[Source material]

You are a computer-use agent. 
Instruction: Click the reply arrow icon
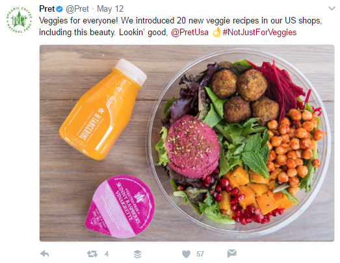pos(45,254)
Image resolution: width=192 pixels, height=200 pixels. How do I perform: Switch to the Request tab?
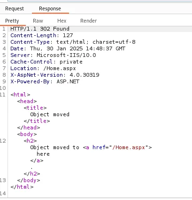[15, 8]
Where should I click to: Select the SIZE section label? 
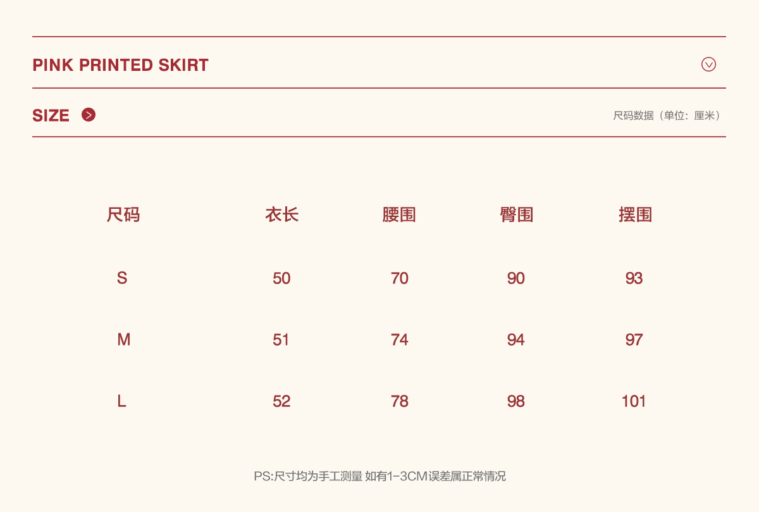(x=51, y=116)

[/Source material]

(What needs to be done)
The records above are to be copied exactly, without their pictures.

(Exercise answer)
You are a computer-use agent. 
Instruction: Click the reply arrow icon
pos(45,254)
Image resolution: width=192 pixels, height=200 pixels. How do I perform: Switch to the Request tab?
[15, 8]
Where should I click to: Select the SIZE section label? 
(x=51, y=116)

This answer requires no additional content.